■ **Description of the task**:
Tell how many lines in these records contain the string "pixels", with only the number as the reply.

__________________________________________________

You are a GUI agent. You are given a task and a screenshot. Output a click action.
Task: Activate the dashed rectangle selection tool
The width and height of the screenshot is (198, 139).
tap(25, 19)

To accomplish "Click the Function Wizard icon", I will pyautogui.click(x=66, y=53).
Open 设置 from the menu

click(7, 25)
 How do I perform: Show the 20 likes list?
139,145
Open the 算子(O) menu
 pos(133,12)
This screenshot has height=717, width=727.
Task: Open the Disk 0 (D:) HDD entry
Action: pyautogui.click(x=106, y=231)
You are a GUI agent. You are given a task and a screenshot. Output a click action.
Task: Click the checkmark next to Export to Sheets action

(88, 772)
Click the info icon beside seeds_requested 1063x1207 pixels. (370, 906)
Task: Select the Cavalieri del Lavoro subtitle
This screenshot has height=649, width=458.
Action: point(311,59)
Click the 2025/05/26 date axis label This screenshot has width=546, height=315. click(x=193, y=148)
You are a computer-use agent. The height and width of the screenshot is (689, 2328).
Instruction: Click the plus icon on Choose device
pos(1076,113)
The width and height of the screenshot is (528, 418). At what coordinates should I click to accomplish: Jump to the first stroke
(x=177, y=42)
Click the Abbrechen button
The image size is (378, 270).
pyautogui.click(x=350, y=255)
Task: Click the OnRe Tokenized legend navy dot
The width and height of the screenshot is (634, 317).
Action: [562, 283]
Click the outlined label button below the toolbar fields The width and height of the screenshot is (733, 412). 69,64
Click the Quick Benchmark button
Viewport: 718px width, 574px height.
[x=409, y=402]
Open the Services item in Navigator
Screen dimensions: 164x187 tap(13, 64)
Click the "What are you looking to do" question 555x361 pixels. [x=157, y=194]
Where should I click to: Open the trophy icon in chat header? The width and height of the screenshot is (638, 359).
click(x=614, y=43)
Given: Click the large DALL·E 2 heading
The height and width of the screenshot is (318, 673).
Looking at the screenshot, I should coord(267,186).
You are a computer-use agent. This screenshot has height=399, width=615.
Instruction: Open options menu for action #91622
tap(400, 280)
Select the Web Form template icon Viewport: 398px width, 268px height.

__________________________________________________

■ **Solution below**:
2